By Liliana Ulloa
A month often solely devoted to spooky activities and pumpkin spiced lattes, October also serves as the month dedicated to breast cancer awareness. Unfortunately, regardless of the overwhelming pink ribbons and commercial tactics used by big-name brands to raise awareness, unless someone’s already personally been affected, the significance of this month goes frequently unnoticed.
With the common misconception that only those over 40 are at risk of breast cancer, it is essential to inform people that breast cancer can not only affect women at an early age but that one in 1,000 men can also be victims. According to Teens4Pink.org, one should start self-testing for lumps and abnormalities in the breast and attending clinical breast exams at age 20, and conducting mammographs at age 35, as seven percent of women diagnosed are under 40.
--------------------------------
• [Work request] Continue the piece on breast cancer awareness, picking up after its last sentence.

• [Provided data]
--------------------------------
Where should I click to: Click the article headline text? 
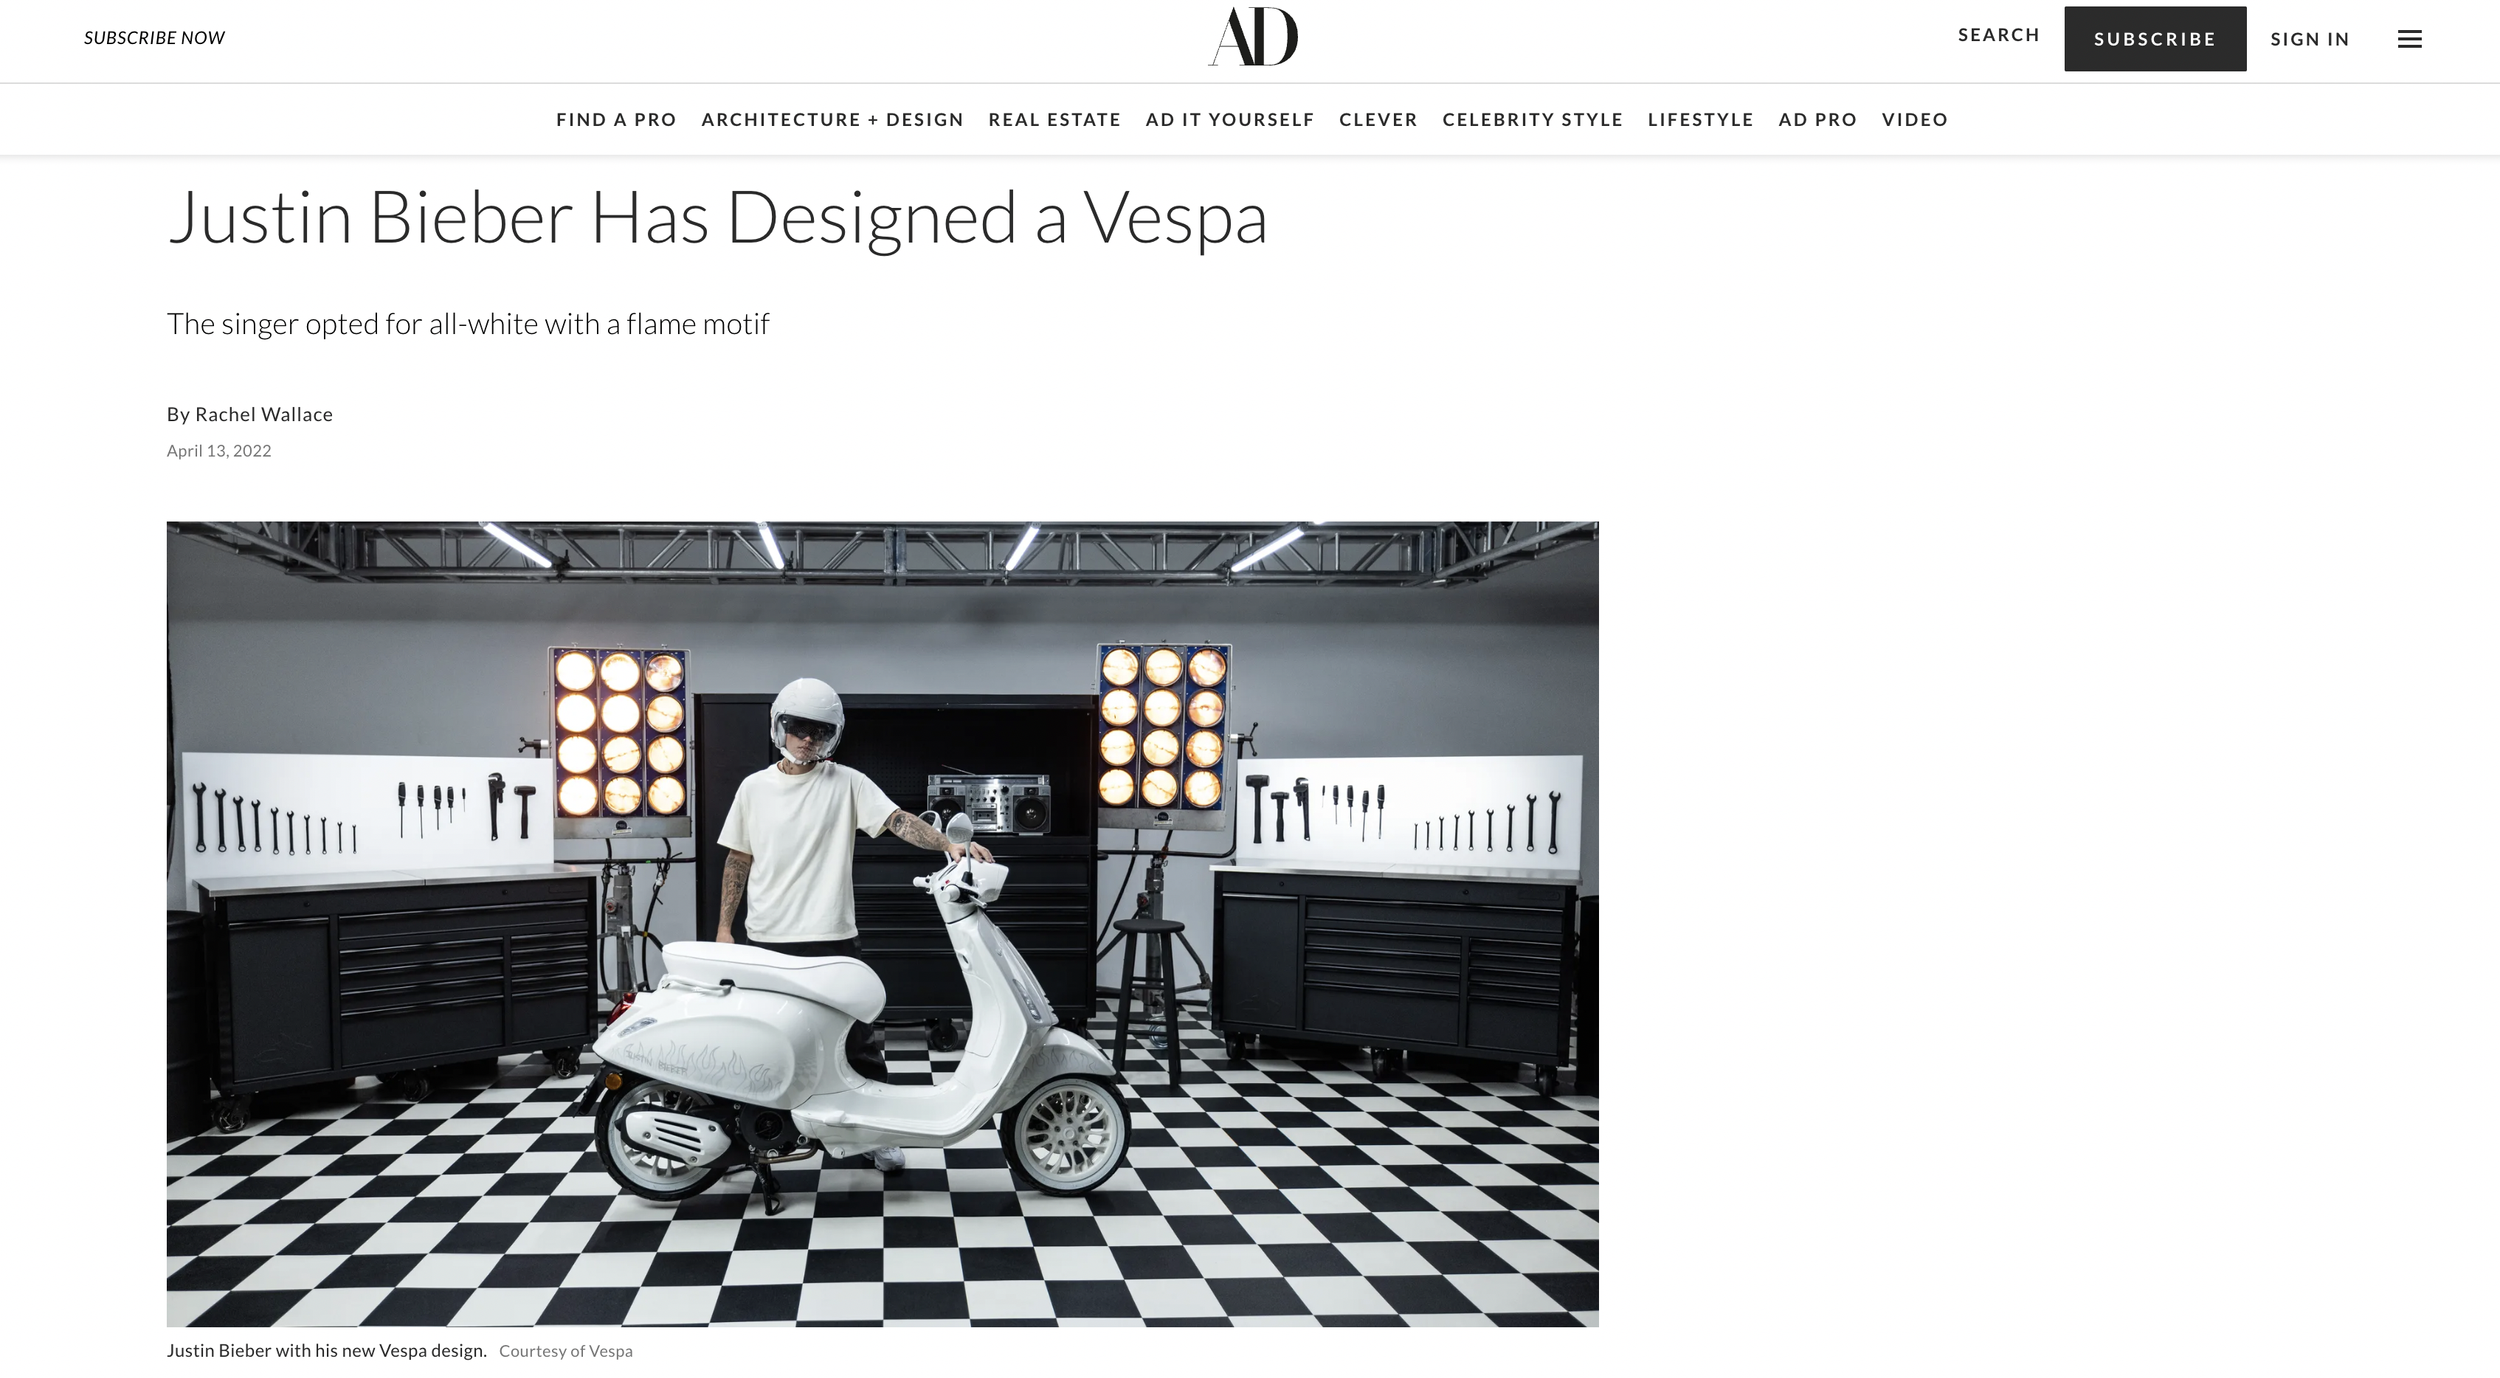[717, 218]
--------------------------------
• [Answer section]
A chart by HealthDiscovery.org states one in eight women will develop invasive breast cancer over a lifetime. Out of those eight, 15 percent had a history of breast cancer in their family. Testing can lead to early detection and a higher chance of survival rate. Those who have breast cancer history in their family should begin getting tested 10 years earlier than the age their family member was diagnosed.
“The choir leader at my church had breast cancer for a bit,” said Nineth Nunez, a CSUDH international business major. “She thankfully overcame it. My family has always been very aware of health check-ups and I know all of the females in my family get the mammogram done religiously.”
Early symptoms of breast cancer differ from person to person, but according to The American Cancer Society, early signs can include: swelling of all or part of the breast; skin irritation or dimpling; breast pain; nipple pain or the nipple turning inward; redness, scaliness,or thickening of the nipple or breast skin; nipple discharge other than breast milk; a lump in the underarm area.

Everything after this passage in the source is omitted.